South Bend Clinic has about 150 providers, about 30 of whom are nurse practitioners or physician assistants. All have accepted two-sided risk with Anthem, says Kelly Macken-Marble, South Bend’s CEO. “Throughout 2019, we will get performance data from Anthem just to see how we’re doing [and] see where we have opportunities for improving,” says Macken-Marble.
South Bend Clinic’s administrators and providers spent “a fair amount of time” looking over the Cooperative Care agreement before signing on the dotted line, she adds. “It does require a new approach,” says Macken-Marble. “Now we have plans to expand online scheduling and implement telehealth and look at other types of innovative technology to increase convenience for patients. There is a cost to that. That’s been a little bit of a challenge.”
The approach includes measuring quality metrics differently, says Pham. Metrics can be burdensome to providers. In Cooperative Care, instead of focusing exclusively on, for instance, how many mammograms women at risk for breast cancer get or whether someone with diabetes got his or her blood pressure checked, outcomes matter more.
Says Pham: “How many readmissions were potentially avoided admissions? What was the blood pressure control? Not, ‘Did you check it?’ but ‘Did you control it?’”
Anthem reduced the number of quality metrics from 23 to nine. “They can select from a menu, and they are more meaningful for our clients,” says Pham.
Although South Bend’s physicians receive a bigger share of the savings because of two-sided risk, there are other elements to Cooperative Care that they might find appealing, says Pham.

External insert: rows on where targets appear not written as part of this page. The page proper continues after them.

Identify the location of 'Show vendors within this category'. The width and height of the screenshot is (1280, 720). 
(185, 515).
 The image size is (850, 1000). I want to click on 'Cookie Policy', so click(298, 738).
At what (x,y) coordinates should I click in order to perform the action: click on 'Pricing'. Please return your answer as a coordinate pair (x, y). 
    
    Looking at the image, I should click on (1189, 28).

“I think different providers think about it differently. Some providers are extremely committed to the value-based world and they may not be looking to necessarily get more revenue than they are in the current day, but they would like to earn it differently,” Pham says.

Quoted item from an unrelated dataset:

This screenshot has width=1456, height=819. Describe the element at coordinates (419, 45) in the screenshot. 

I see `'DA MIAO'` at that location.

Value-based care needs a strong base of primary care physicians (as is the case at South Bend) to succeed, says Pham. And she realizes that as she tries to implement the program elsewhere, some physicians will say, “Thanks, but no thanks.” There will always be doctors wedded to the old ways of doing things or who just don’t feel comfortable with the technology (telemedicine, for instance) that Cooperative Care requires.

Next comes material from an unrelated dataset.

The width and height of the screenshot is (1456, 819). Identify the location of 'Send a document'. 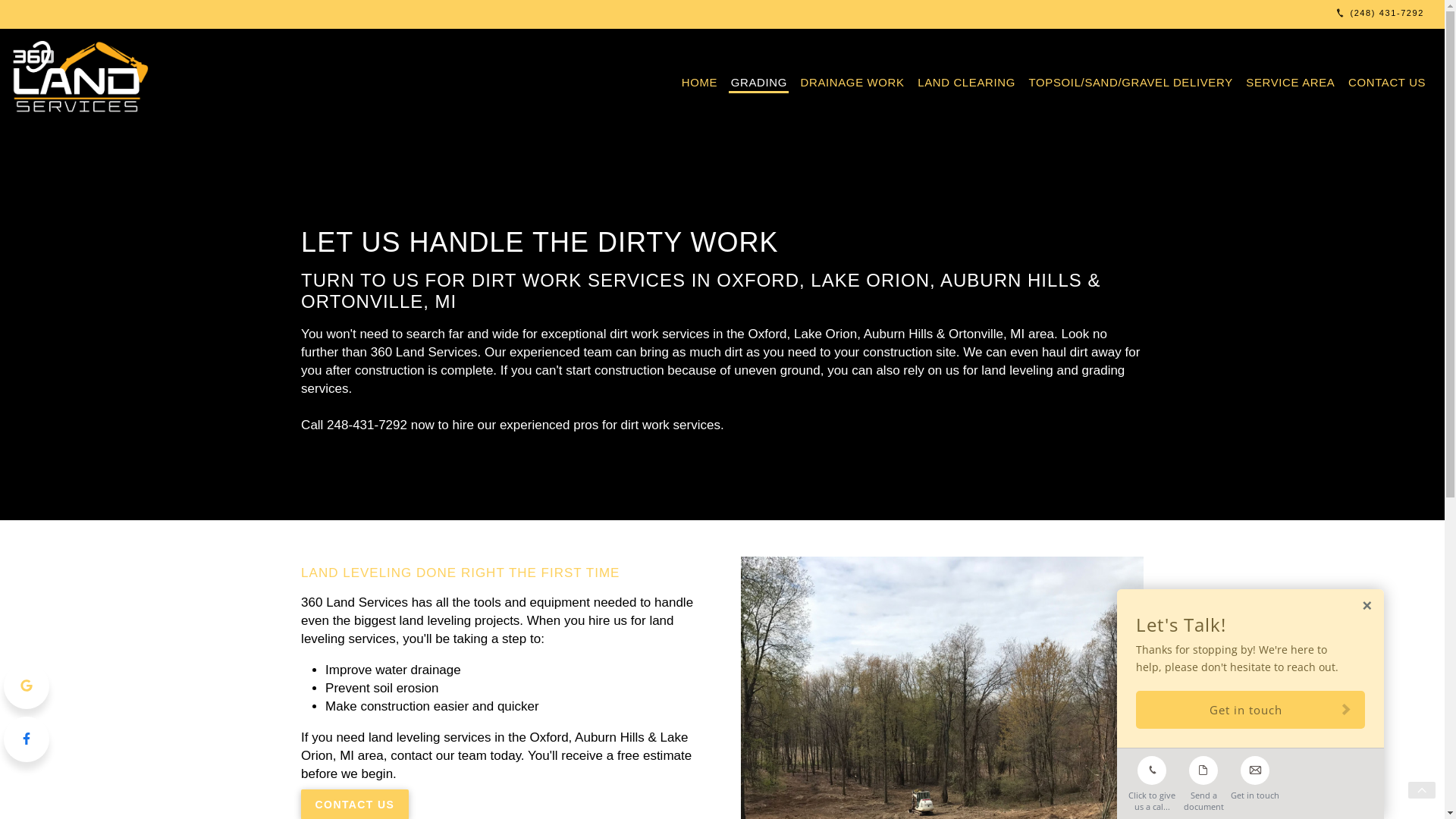
(1203, 780).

Macken-Marble believes that “value-based care is the right thing to do and we’re committed to it, but it’s a challenge. What I appreciate about Anthem,” she adds, “is that we’ve had a lot of communication with them about this. There is some true collaboration which is nice because I really think that to continue to drive down costs and improve quality, it’s going to take us working together to make that happen.”